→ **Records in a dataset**
+++

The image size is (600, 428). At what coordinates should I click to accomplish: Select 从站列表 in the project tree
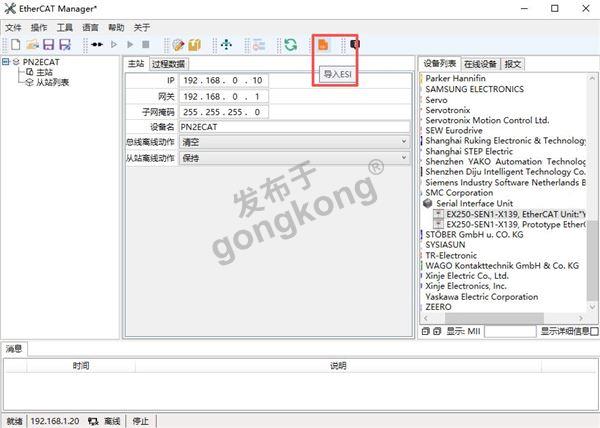click(x=53, y=82)
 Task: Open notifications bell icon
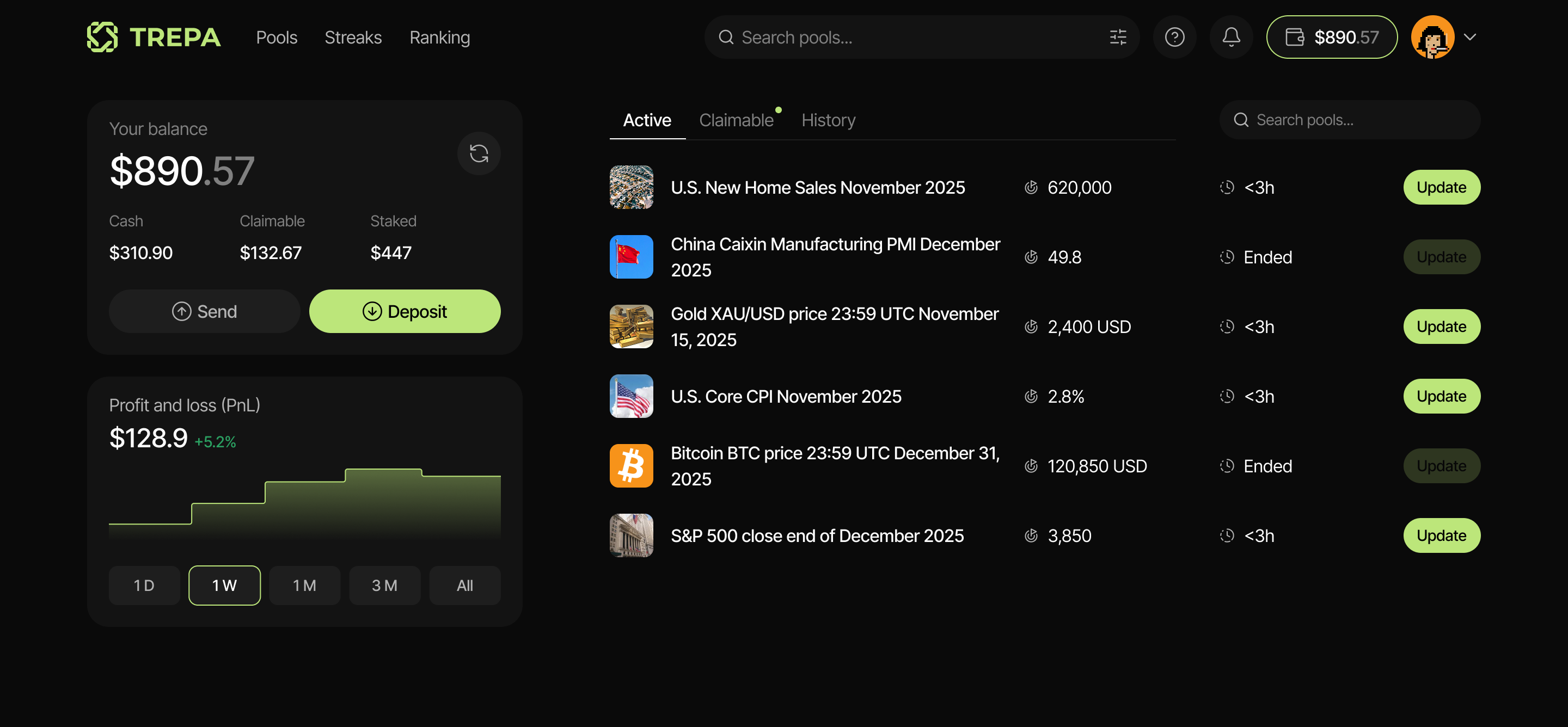1231,37
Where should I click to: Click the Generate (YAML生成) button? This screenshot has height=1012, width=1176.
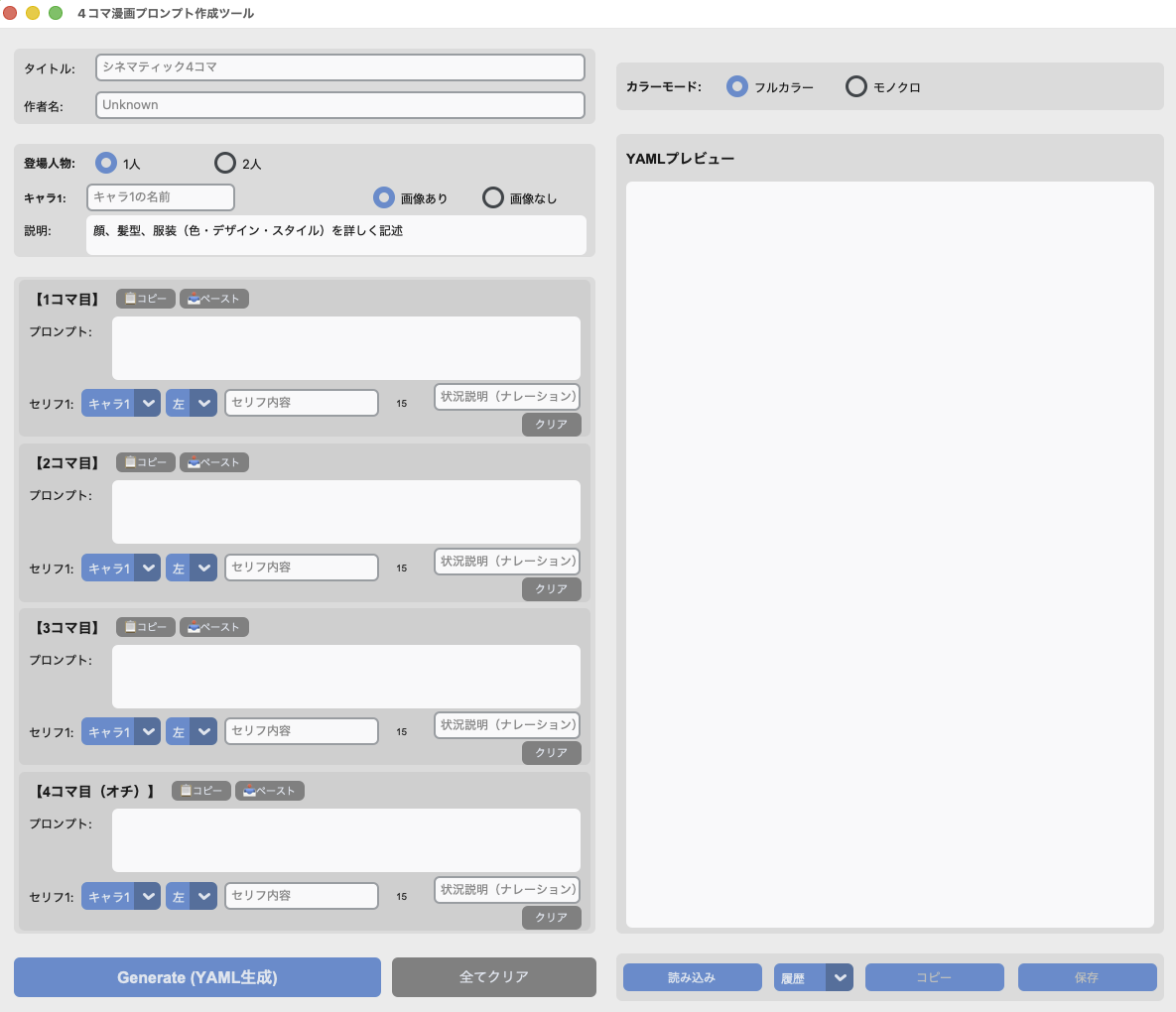(196, 976)
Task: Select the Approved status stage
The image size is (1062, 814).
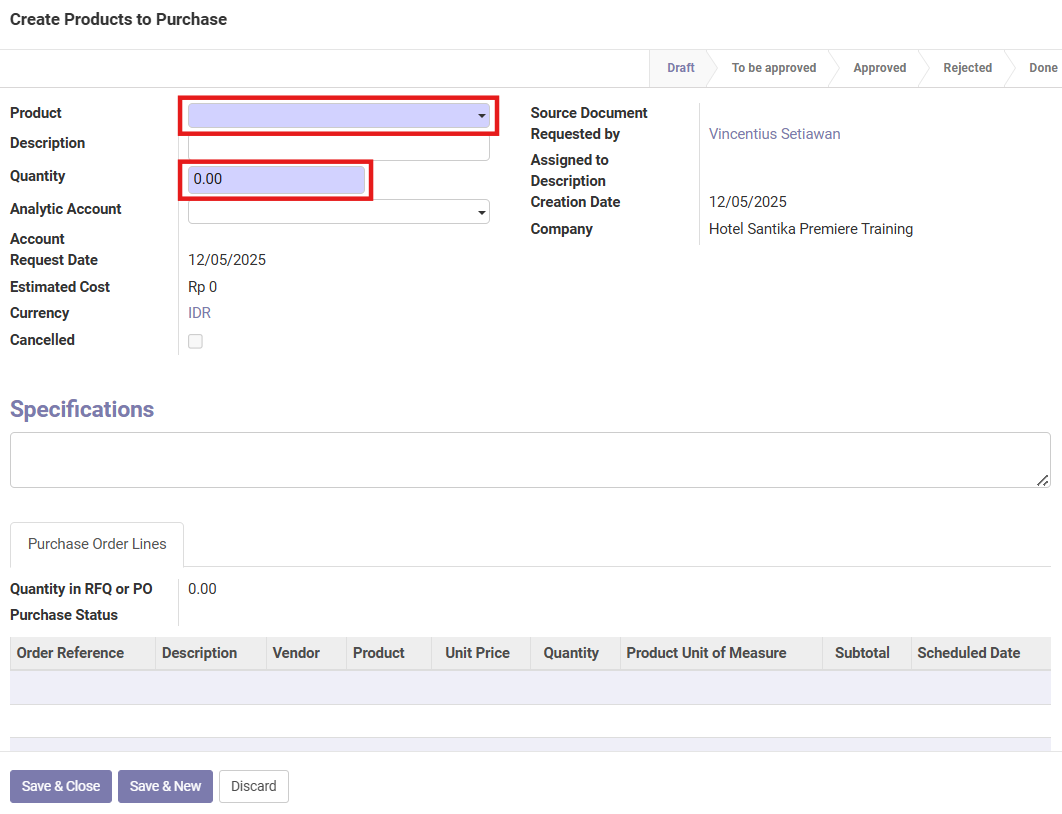Action: (x=879, y=68)
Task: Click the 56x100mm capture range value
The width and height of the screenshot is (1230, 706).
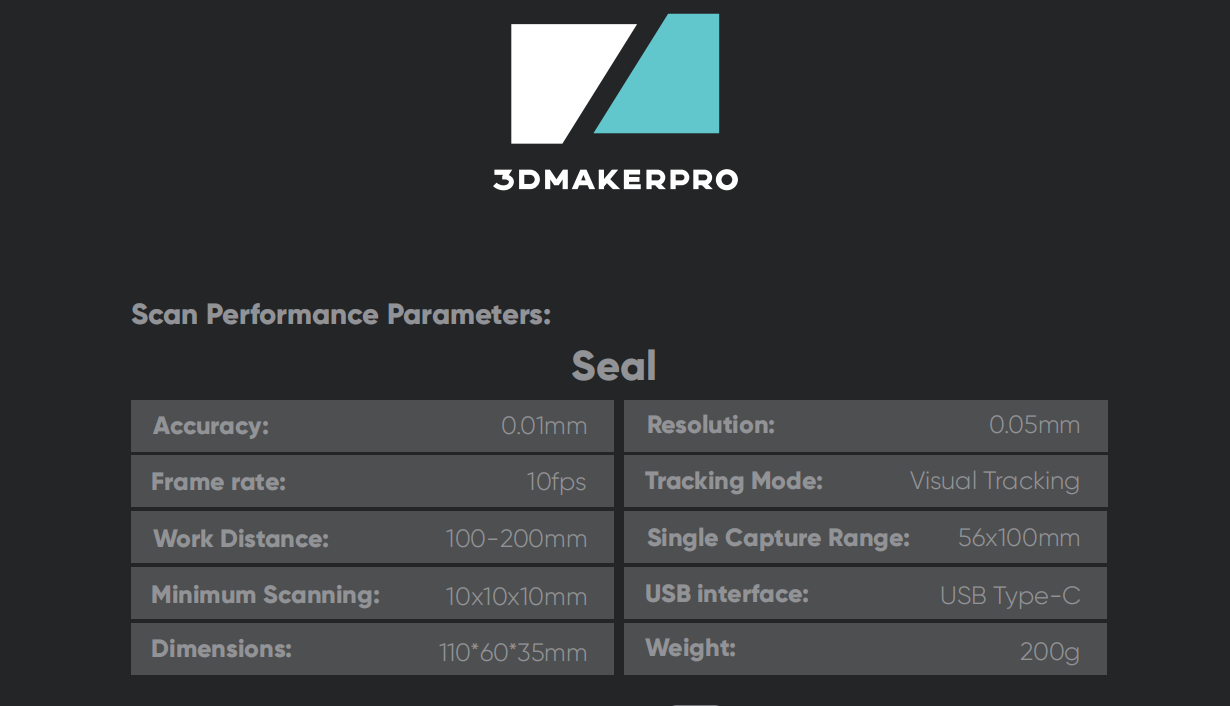Action: click(1018, 538)
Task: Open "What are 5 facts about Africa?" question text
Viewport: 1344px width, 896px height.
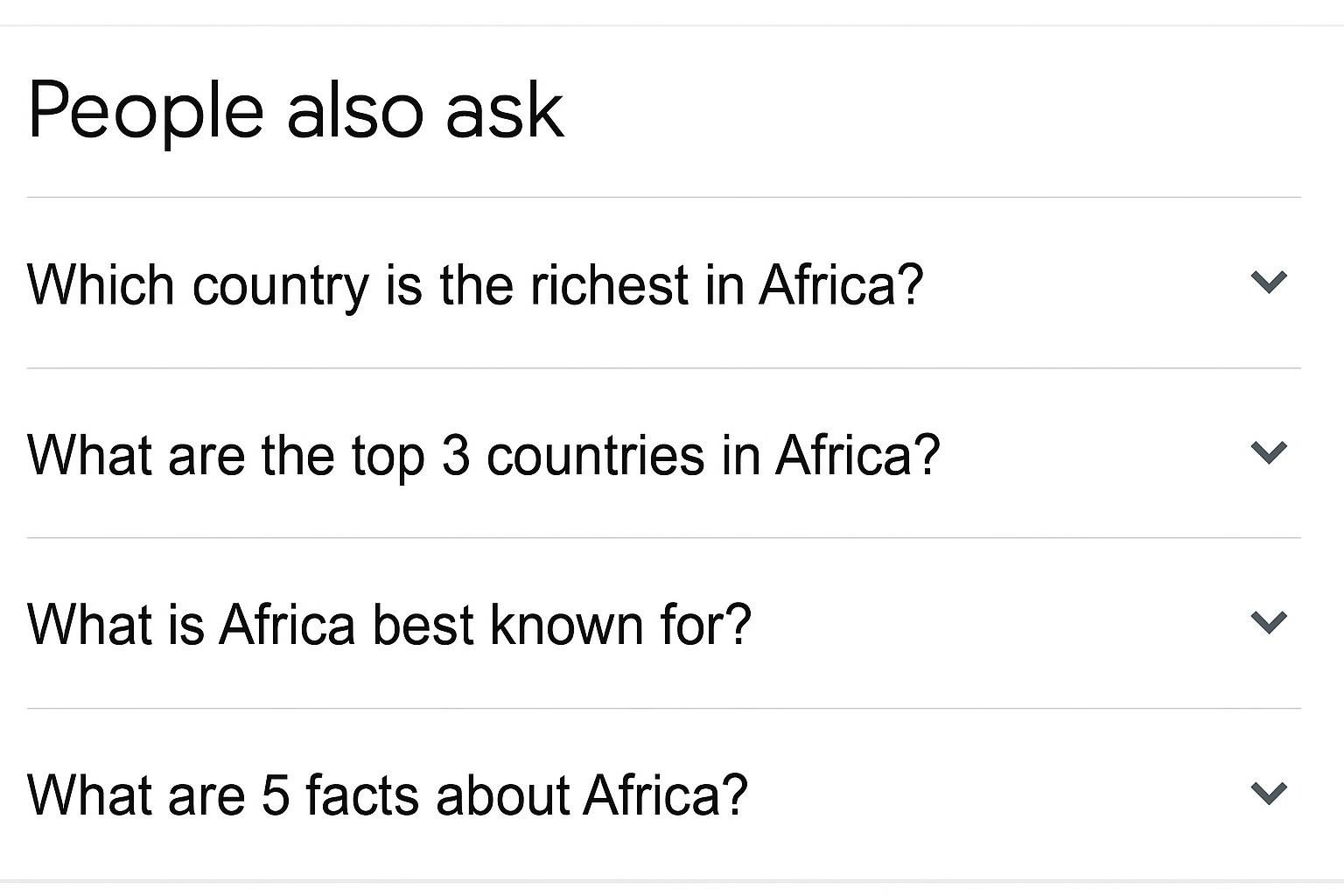Action: point(388,794)
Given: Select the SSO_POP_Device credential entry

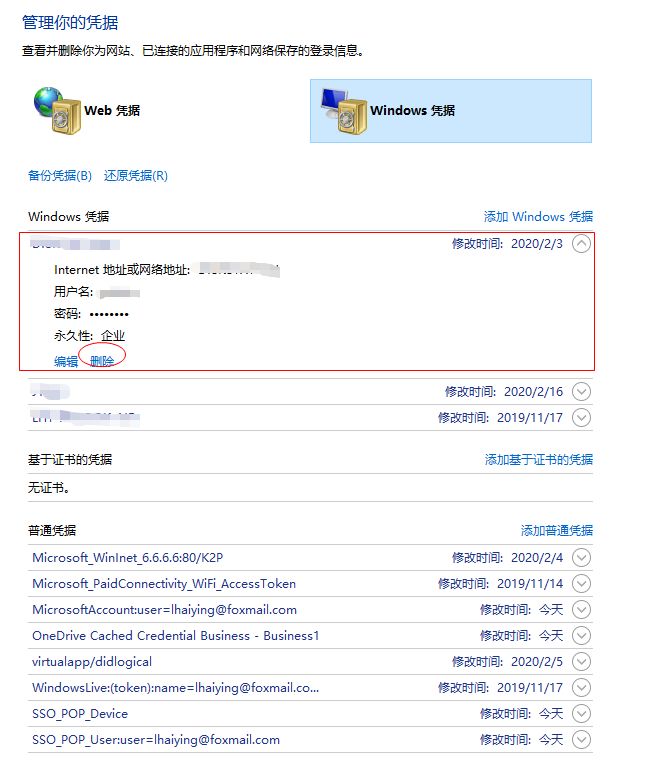Looking at the screenshot, I should pyautogui.click(x=80, y=714).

+++

→ **What this task involves**
Copy the data above, everything from the start down to the line containing "Action: click(1018, 538)", with both ends included. Leave the pictures out of your copy.

→ **Final answer**
The image size is (600, 428). At what coordinates should I click to accomplish: Select 从站列表 in the project tree
click(x=53, y=82)
 Task: Open notifications bell icon
1231,37
Where should I click to: Click the Generate (YAML生成) button? This screenshot has height=1012, width=1176.
(196, 976)
Task: Select the Approved status stage
The image size is (1062, 814).
Action: (x=879, y=68)
Task: Click the 56x100mm capture range value
The width and height of the screenshot is (1230, 706).
Action: click(1018, 538)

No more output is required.